■ WORK REQUEST ■
For the word "Expand", count the lines in the records below that include it and give only that number.

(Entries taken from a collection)
= = =
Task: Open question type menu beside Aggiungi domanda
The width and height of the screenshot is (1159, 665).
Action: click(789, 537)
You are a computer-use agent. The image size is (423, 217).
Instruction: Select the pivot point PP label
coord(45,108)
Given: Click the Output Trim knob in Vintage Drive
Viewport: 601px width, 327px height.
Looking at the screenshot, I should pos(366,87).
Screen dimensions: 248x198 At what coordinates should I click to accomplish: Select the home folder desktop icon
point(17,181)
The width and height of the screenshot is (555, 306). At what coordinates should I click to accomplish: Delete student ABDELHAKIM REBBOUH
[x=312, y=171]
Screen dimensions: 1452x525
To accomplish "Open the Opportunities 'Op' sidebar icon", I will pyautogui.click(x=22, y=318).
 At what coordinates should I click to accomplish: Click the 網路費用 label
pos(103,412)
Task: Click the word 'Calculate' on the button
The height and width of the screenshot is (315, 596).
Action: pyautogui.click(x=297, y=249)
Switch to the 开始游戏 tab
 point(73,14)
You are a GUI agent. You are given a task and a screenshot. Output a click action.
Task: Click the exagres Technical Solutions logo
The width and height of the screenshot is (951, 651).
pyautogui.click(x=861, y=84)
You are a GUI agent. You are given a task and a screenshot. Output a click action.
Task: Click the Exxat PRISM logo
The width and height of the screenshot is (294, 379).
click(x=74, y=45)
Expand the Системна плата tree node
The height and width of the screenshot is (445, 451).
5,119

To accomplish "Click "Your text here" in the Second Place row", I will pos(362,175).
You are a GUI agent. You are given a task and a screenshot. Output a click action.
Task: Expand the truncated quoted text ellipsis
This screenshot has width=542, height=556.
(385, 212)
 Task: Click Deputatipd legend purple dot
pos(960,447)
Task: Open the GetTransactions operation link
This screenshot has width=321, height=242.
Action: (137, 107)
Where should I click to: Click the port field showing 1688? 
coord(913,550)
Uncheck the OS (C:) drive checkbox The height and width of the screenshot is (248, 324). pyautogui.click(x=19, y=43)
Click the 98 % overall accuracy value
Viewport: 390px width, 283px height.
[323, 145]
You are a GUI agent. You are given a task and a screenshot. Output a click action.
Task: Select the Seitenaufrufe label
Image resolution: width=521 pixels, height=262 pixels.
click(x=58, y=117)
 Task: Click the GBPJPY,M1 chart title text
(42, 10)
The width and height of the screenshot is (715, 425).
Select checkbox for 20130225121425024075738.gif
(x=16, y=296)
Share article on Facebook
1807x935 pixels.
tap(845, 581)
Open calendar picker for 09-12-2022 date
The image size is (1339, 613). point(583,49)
= = =
■ REPLY TO THE EXERCISE ■
2